As in the previous year, this feature was not available for sponsorship, but early in 2001 CIA opened discussions with the magazine to explore means of integrating Sony cameras into the editorial journey. After months of discussion and negotiation involving Time editorial and marketing divisions and the product and sales companies from Sony as much as the magazine’s ad sales department, an integrated package of communication was constructed that would give in-magazine, on-line, retail and on-ground exposure and association with the feature. While the article was not open for official sponsorship, the use of advertorial pages to open and close the feature and frequent advertisements throughout gave us more than implicit ownership.

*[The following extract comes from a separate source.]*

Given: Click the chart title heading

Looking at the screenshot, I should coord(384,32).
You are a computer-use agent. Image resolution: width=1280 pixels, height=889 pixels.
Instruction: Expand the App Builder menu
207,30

Most importantly, CIA persuaded one of Time’s professional photographers to take a Sony Cyber-shot DSC-S85 on the 4-week editorial trip to test its worth against the SLRs. His shots from the journey were included in a double page spread advertorial, together with his comments and praise for the camera: “I’m extremely impressed with how well the DSC-S85 captures colours and details, even in low light situations without a flash”. Other photographs from the trip were shown side-by-side with the SLR shots at exhibitions held by Time at shopping malls in 3 Asian cities (Singapore, Seoul and Taipei). These were co-ordinated with the local Sony sales teams to include product demonstrations of the Cyber-shot range and accessories. The quality and versatility of the professional and consumer ranges astonished many attendees.

A clear advantage of digital camera technology over the film-based SLR’s is its connectivity. With no need for a development or scanning process, pictures can be transferred directly from the camera to a computer, edited as necessary and then sent to friends or for publication in print. With its Memory Stick technology, Sony is one step ahead of the digital competition on account of the complete flexibility offered by this transferable devise. In order to showcase this component, an interactive online component was incorporated into the agreement. Readers were encouraged to visit a Sony microsite hosted on the Time website to learn more about the Cyber-shot capabilities and also submit one of their own favourite digital photographs, giving them the chance to win the same camera model that David McIntyre had taken on Admiral Zheng He’s journey.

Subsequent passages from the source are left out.